PROBLEM REQUIREMENTS: Could you copy the records below exactly, keeping none of the images?

DATASET RECORDS:
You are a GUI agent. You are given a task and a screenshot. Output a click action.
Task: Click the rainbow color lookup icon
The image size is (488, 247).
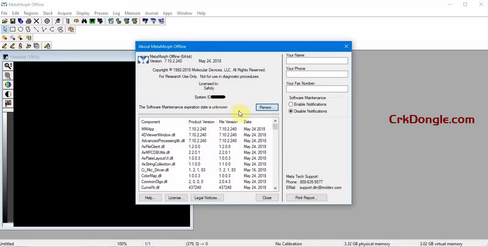click(x=8, y=85)
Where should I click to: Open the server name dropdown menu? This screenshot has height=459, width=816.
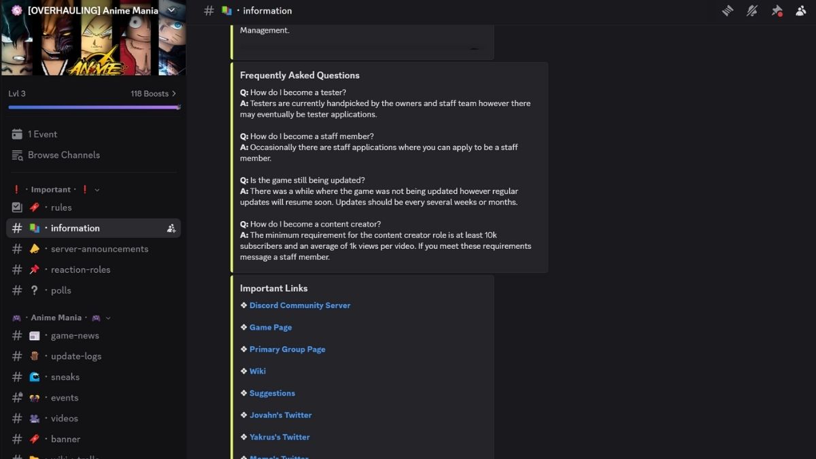(x=171, y=10)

THE COMPLETED TASK:
You are a GUI agent. You are given a task and a screenshot. Output a click action.
Task: Click the rainbow color lookup icon
The image size is (488, 247).
click(x=8, y=85)
Where should I click to: Open the server name dropdown menu? This screenshot has height=459, width=816.
(x=171, y=10)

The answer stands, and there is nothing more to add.